→ **Given records**
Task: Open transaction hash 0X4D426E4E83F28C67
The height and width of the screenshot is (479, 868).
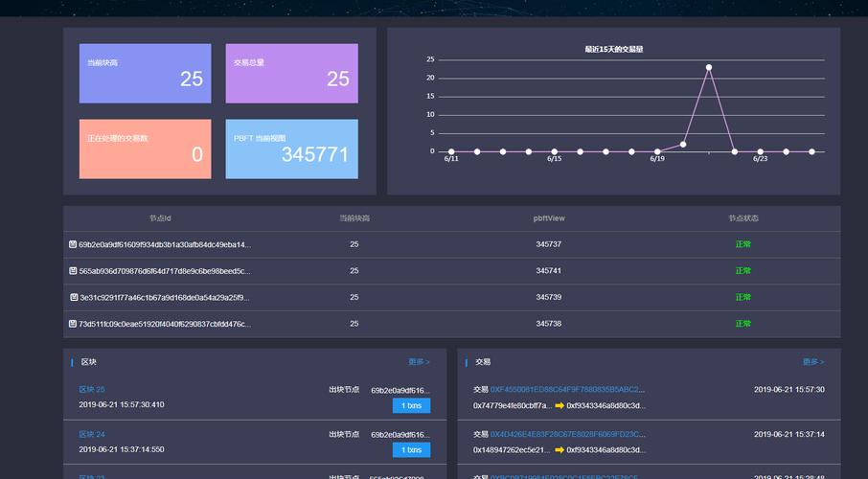Action: [568, 434]
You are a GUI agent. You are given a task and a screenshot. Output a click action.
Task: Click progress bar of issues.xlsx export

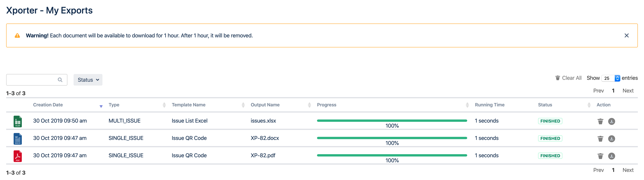point(392,121)
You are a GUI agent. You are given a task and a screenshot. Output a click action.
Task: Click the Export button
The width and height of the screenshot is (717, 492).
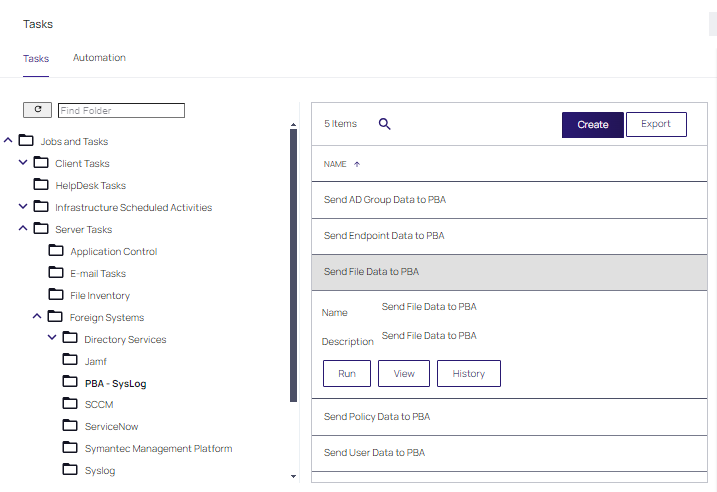(x=655, y=124)
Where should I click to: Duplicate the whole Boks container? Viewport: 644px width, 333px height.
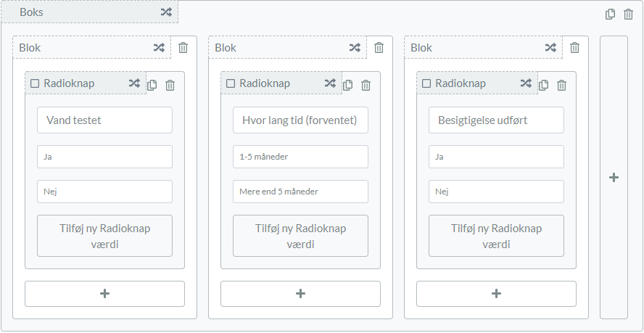click(x=611, y=14)
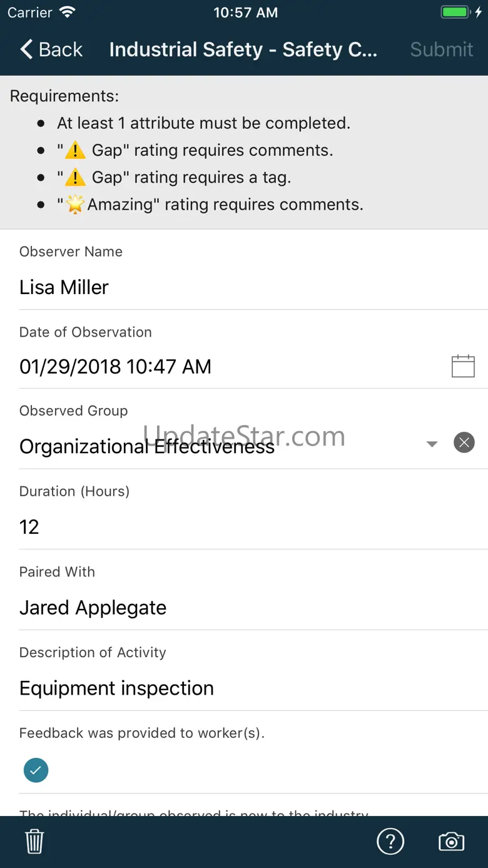The image size is (488, 868).
Task: Tap the trash delete icon
Action: [x=34, y=842]
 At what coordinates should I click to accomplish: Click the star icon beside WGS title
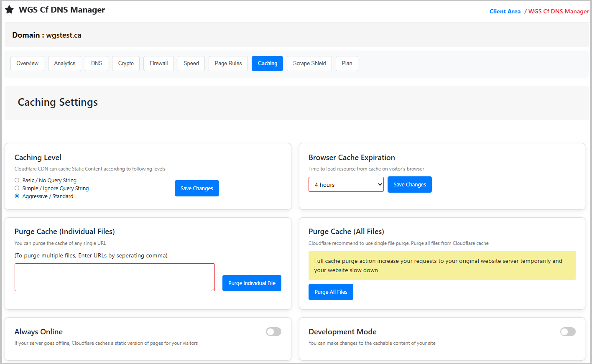pyautogui.click(x=9, y=10)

→ **Work task**
Make an exact copy of the lines above, starting at the line that contains "Task: Click the Export button" and running through the final line of the entries. Omit the pictures.

→ **Task response**
Task: Click the Export button
The width and height of the screenshot is (717, 492).
(x=655, y=124)
Where should I click to: Duplicate the whole Boks container? Viewport: 644px width, 333px height.
click(x=611, y=14)
The image size is (488, 868).
Task: Tap the trash delete icon
Action: [x=34, y=842]
 At what coordinates should I click to accomplish: Click the star icon beside WGS title
pyautogui.click(x=9, y=10)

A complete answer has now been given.